Mancano studi sugli effetti di lungo periodo

E in Italia? Anche se, come abbiamo visto, la relazione tra “svapo” e bionde tradizionali è molto controversa, l’Istituto superiore di sanità rileva un aumento costante del primo e una lenta diminuzione nel consumo di seconde. Quasi tutti quelli che hanno fatto il salto della barricata hanno iniziato come me: volevano smettere di fumare e lo consideravano un buon rimedio, sia dal punto di vista del gusto sia da quello della gestualità. Cosa che altri surrogati, come cerotti e pasticche, non possono dare. Stando alle promesse delle case produttrici, lo svapo continua a fornirti la nicotina da cui dipendi fisicamente, ma senza farti inalare quei gas tossici e cancerogeni prodotti dalla normale sigaretta.

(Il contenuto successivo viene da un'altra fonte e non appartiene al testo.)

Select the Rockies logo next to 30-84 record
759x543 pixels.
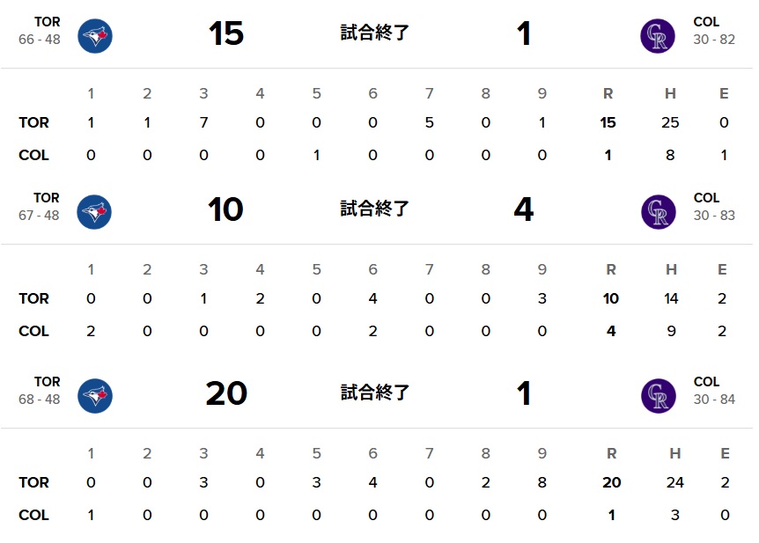[x=658, y=395]
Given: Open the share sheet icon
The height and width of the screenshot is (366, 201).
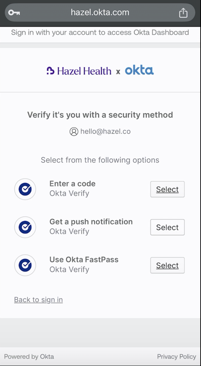Looking at the screenshot, I should (x=183, y=13).
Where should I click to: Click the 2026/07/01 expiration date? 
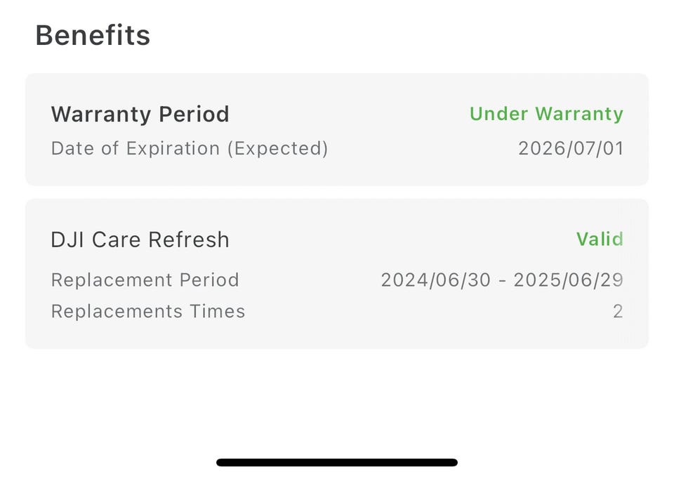pos(570,149)
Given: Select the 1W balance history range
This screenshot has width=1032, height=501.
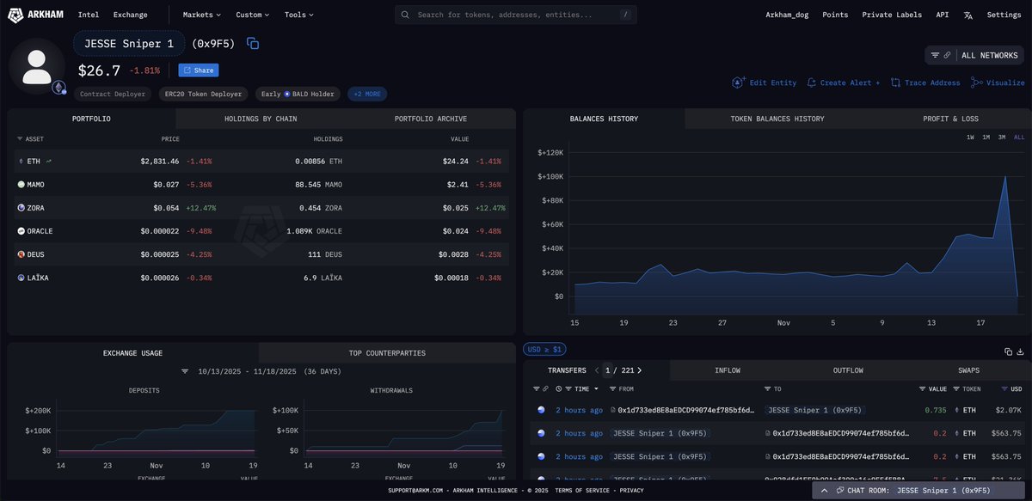Looking at the screenshot, I should [x=970, y=137].
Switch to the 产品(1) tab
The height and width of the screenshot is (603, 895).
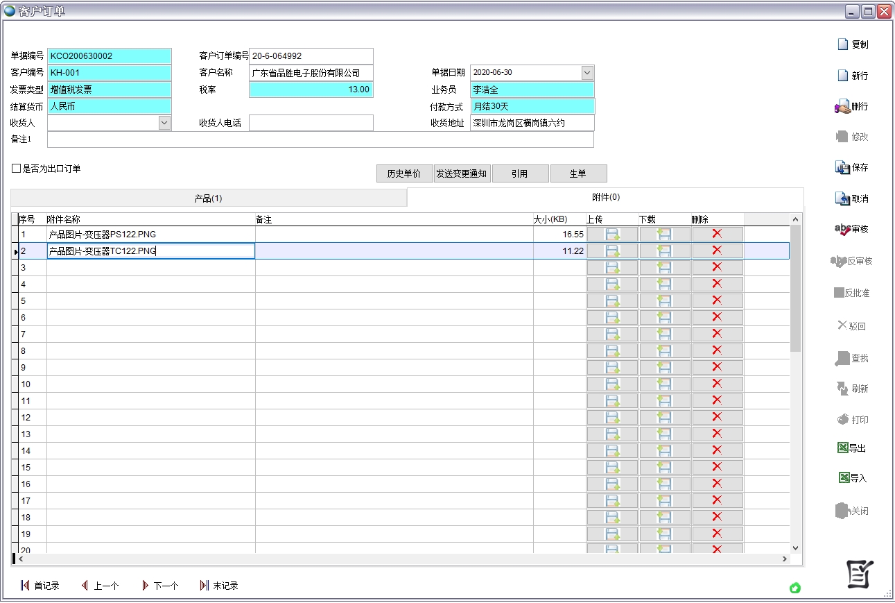208,198
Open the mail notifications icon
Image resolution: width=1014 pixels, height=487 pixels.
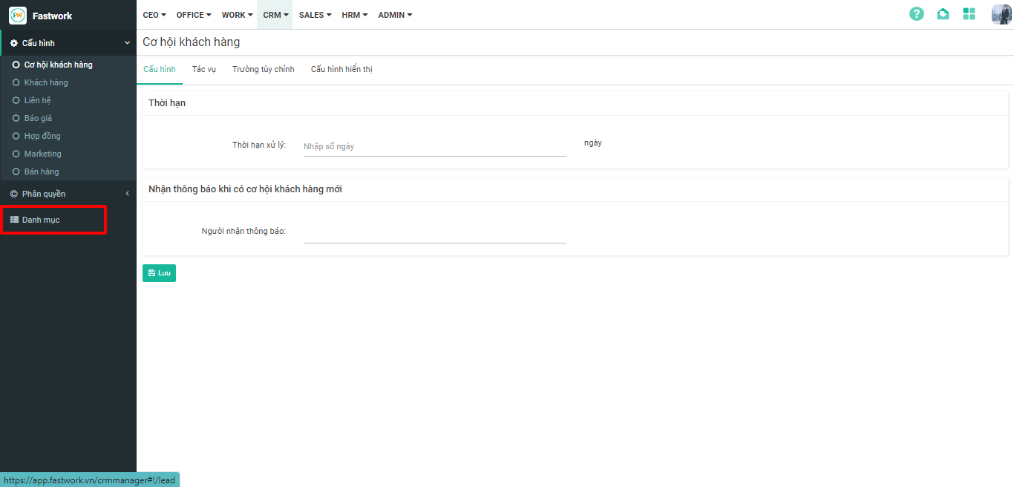(943, 14)
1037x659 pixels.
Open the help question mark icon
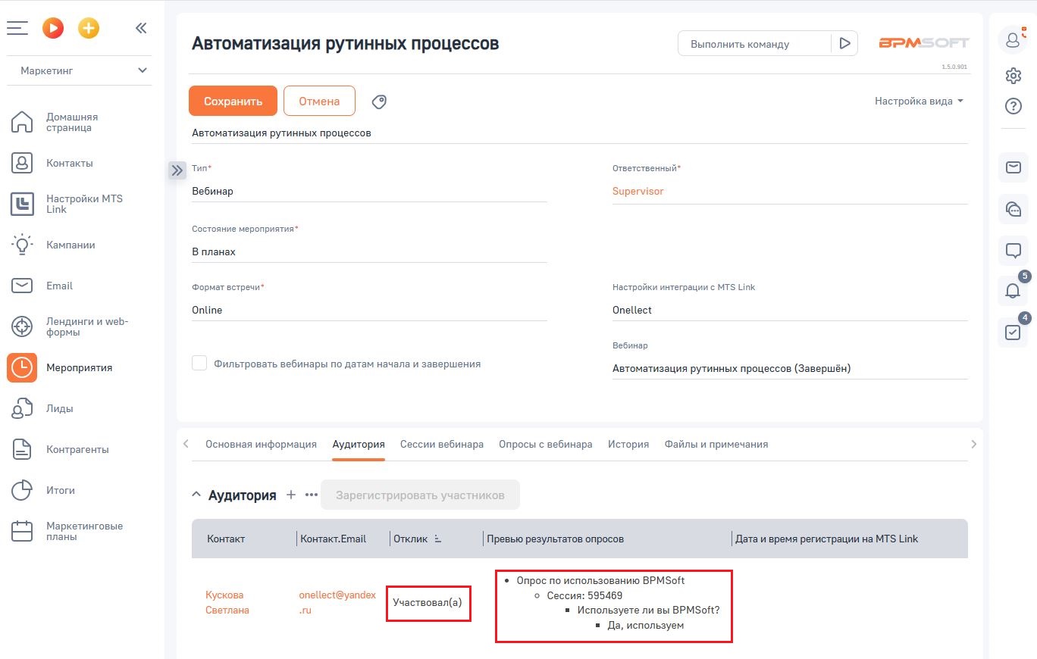pyautogui.click(x=1013, y=106)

Senza avere alcuna pretesa scientifica, e parlando solo del mio caso, confermo che qualche beneficio io l’ho avuto: già dal primo mese ho ritrovato un’energia fisica che credevo scomparsa, ho ricominciato a fare sport, non mi sono più alzato con le maledette placche di catarro in gola e ho riscoperto il piacere del cibo. Ma se dicessi che le mie e-cig (ne ho 2) sono innocue, commetterei un falso. L’Istituto superiore di sanità ha dichiarato impossibile definirle tali, anche perché mancano ancora studi sugli eventuali effetti di un uso prolungato. L’Organizzazione mondiale della Sanità le ha descritte come “un prodotto indubbiamente dannoso” e ha bollato come una “minaccia reale” la disinformazione delle case produttrici.

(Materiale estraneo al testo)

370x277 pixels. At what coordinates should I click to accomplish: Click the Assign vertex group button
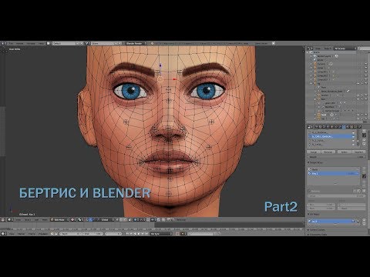point(314,152)
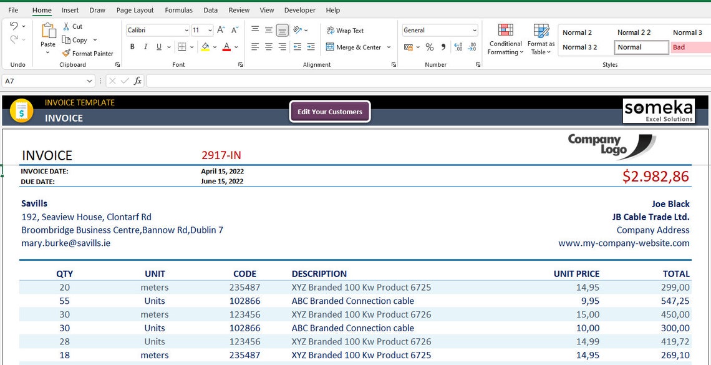Click the Edit Your Customers button
The width and height of the screenshot is (711, 365).
(329, 110)
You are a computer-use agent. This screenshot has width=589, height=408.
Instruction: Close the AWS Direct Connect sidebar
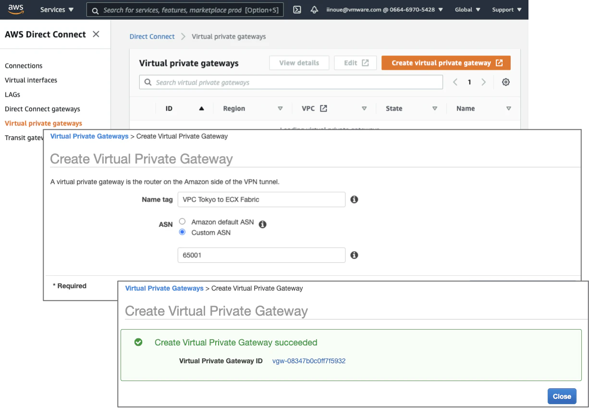click(x=96, y=34)
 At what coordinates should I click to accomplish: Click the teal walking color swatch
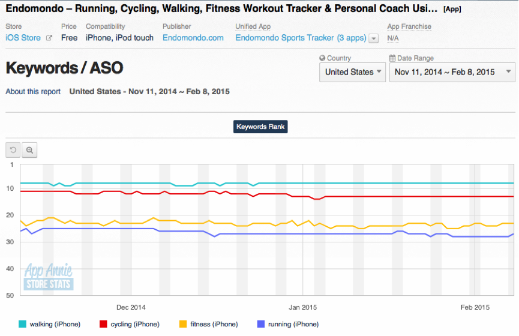(23, 324)
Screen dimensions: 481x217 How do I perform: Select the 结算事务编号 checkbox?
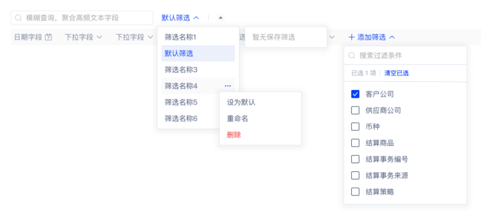pyautogui.click(x=355, y=159)
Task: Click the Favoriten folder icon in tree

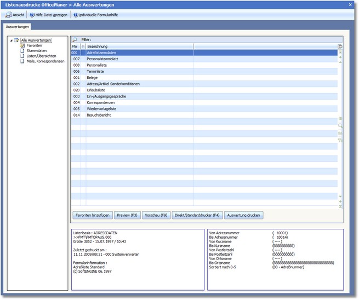Action: point(22,45)
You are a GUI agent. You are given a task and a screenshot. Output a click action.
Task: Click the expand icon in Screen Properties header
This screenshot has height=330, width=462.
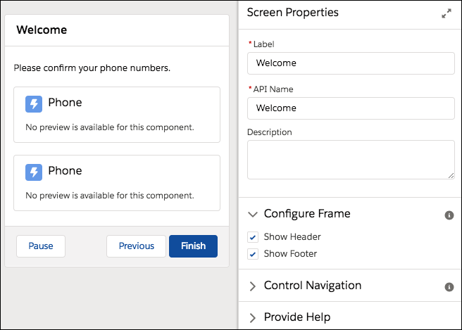click(446, 14)
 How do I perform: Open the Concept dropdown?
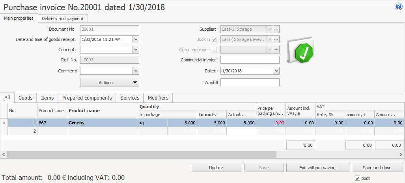pos(136,50)
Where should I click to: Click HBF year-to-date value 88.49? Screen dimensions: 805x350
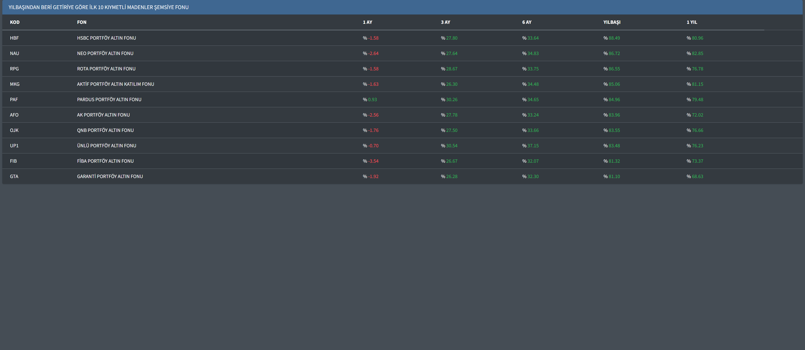614,38
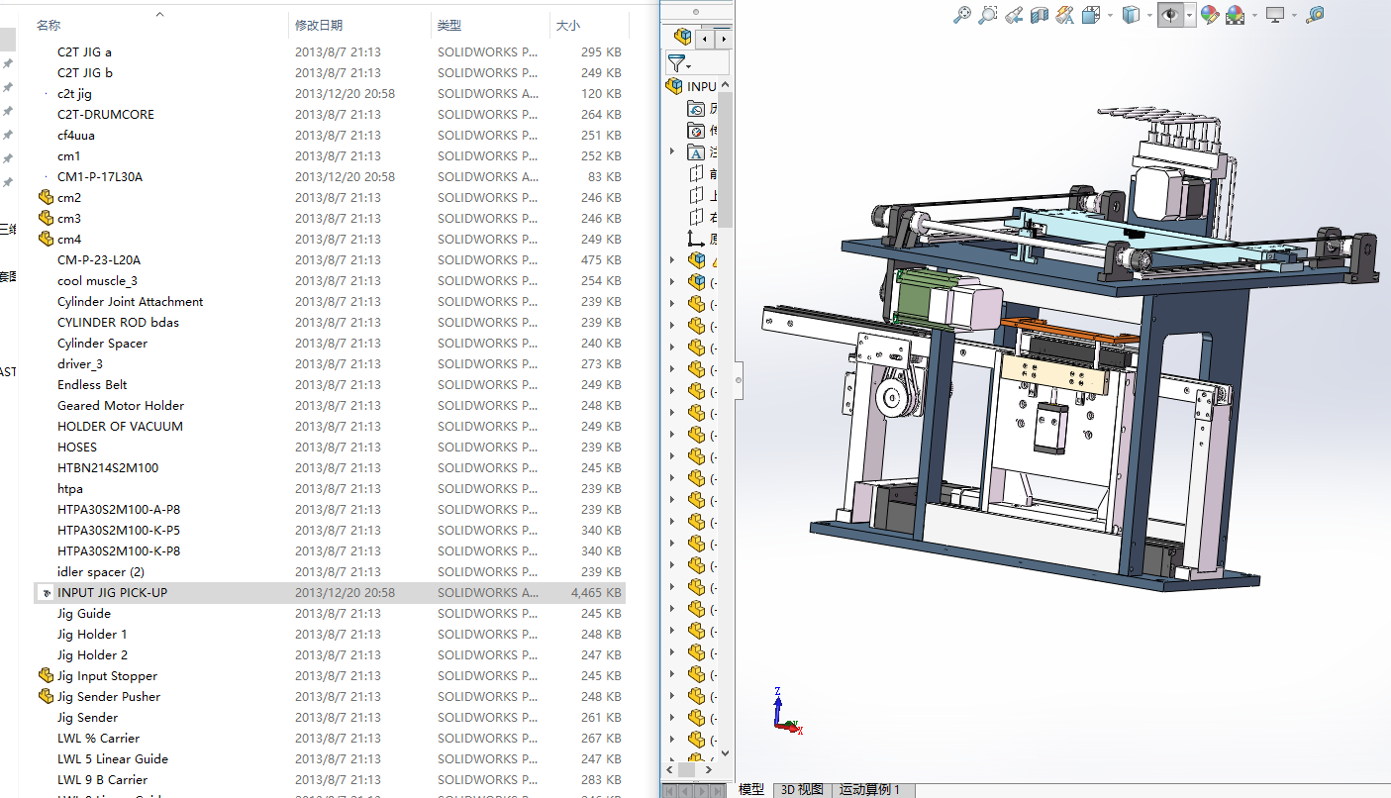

Ci sono più rischi per i giovanissimi

Le precauzioni sono scattate quasi subito: 2 anni dopo il loro sbarco in Italia, alle e-cig sono state estese le principali misure riservate alle sorelle maggiori, dal divieto di svapo in uffici, cinema e sui mezzi pubblici, alla vendita ristretta ai maggiorenni. Eppure le statistiche dicono che nel nostro Paese circa il 18% dei ragazzini tra i 10 e i 13 anni hanno usato almeno una volta la sigaretta elettronica. Un dato allarmante che conduce al paradosso: non solo mancano evidenze sull’efficacia delle e-cig come rimedio per smettere di fumare, ma, al contrario, «sono più coloro che hanno iniziato o ricominciato con le sigarette tradizionali come conseguenza dell’uso di quelle elettroniche, rispetto a chi ha fatto il percorso inverso» spiega Silvano Gallus, dell’istituto Mario Negri di Milano.

Il 5% degli svapatori italiani, infatti, non aveva mai fumato una bionda prima, e si è approcciato alla nicotina proprio con le e-cig. Si tratta spesso di adolescenti, che iniziano per il solo gusto di farlo. «Il pericolo è che la e-cig si trasformi in una porta d’ingresso per il tabagismo, vista la gestualità simile a quella delle sigarette normali» aggiunge Marina Garassino. Insomma, rischio di essere una mosca bianca. Ma se sono riuscito a smettere con le sigarette tradizionali, un giorno magari potrò dire addio anche a quelle elettroniche.

I numeri del fenomeno

1,5 milioni Gli italiani che “svapano”. Tra loro, 900.000 utilizzano i vecchi vaporizzatori con liquido e batteria, mentre gli altri 600.000 usano i riscaldatori di tabacco. 55,8% La percentuale di italiani convinta che le sigarette elettroniche siano dannose quanto quelle tradizionali. 6,8% La percentuale di non fumatori che proverebbe la e-cig se fosse certa dell’assenza di effetti dannosi. 62% Gli svapatori che ignorano i divieti nei luoghi pubblici (Fonte: Istituto superiore di sanità).